Il fruttivendolo contava sul banco una a una le nocciole, quasi fossero pepite d’oro. Venti per cento lire. Tre per base e una a sormontare un piccolo castello, che si addossava a un muro. Un fortilizio da abbattere col ballo, una nocciola più grande e pesante delle altre. A ogni abbattimento, il castello passava di mano al distruttore che a fine gioco si riempiva la pancia a spese degli sconfitti. Squadre di quattro con un campione scelto per tirare. Per anni eravamo stati i campioni assoluti, fino a quando fummo esclusi per manifesta superiorità.
Per due anni restammo a guardare, sconsolati. Tino, il nostro campione era troppo forte, aveva i numeri nella testa, vinceva la conta d’inizio gioco e tirava per primo e ogni colpo era un maglio distruttivo. Giù nocciole a valanga per riempire il nostro sacco.
Rientrammo in gioco dopo due anni di stop. Tino era mancino, e la mattina di Santa Lucia uscì di casa col braccio sinistro appeso al collo, slogato da una caduta dal letto durante il sonno. Tutti ci canzonarono e ci proposero di giocare. Stringemmo al petto i nostri sacchetti, con terrore, quando Tino accettò la sfida per tutta la squadra. Addio nocciole, imprecammo in testa.
Il gioco partì male, oltre al braccio, al nostro campione, non gli funzionavano i numeri. Perse la conta e tirò quasi sempre per ultimo. Sbagliò ogni colpo e arrivammo ad avere a disposizione l’ultimo castello per la gara. Andai a costruirlo io, accompagnando le quattro nocciole come a un funerale. Tino aprì uno e vinse la conta. Tirò per primo, senza quasi mirare. Quattro castelli crollarono insieme. Corsi veloce a infilarle nel sacchetto. Tino vinse la conta successiva. I numeri gli tornarono in testa e la mira di un tempo passò dalla sinistra alla destra.

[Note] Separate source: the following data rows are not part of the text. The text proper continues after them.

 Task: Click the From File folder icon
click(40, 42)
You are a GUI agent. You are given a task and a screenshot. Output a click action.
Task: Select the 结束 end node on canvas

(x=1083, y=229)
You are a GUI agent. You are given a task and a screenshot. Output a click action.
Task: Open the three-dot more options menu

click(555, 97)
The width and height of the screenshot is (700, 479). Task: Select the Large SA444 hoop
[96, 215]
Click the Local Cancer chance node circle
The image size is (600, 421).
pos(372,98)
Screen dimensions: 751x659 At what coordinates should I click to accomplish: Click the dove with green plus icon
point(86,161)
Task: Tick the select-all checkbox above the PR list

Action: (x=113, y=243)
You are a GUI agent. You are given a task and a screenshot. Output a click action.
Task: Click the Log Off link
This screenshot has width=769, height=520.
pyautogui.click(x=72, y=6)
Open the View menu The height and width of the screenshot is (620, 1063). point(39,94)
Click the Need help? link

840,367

Depredammo tutti, i castelli passarono nei nostri sacchetti e prima di andare a dormire ci finirono in pancia. Fu allora che Tino ci svelò il trucco. Tolse il braccio dal fazzoletto che lo legava al collo, e che non si era mai slogato. Per due anni, di nascosto anche da noi, aveva allenato il braccio destro, facendolo diventare bravo quanto quello sinistro. E anche se adesso ci avrebbero nuovamente escluso dal gioco, per il Natale successivo il cervello di Tino lo avrebbe trovato un altro trucco.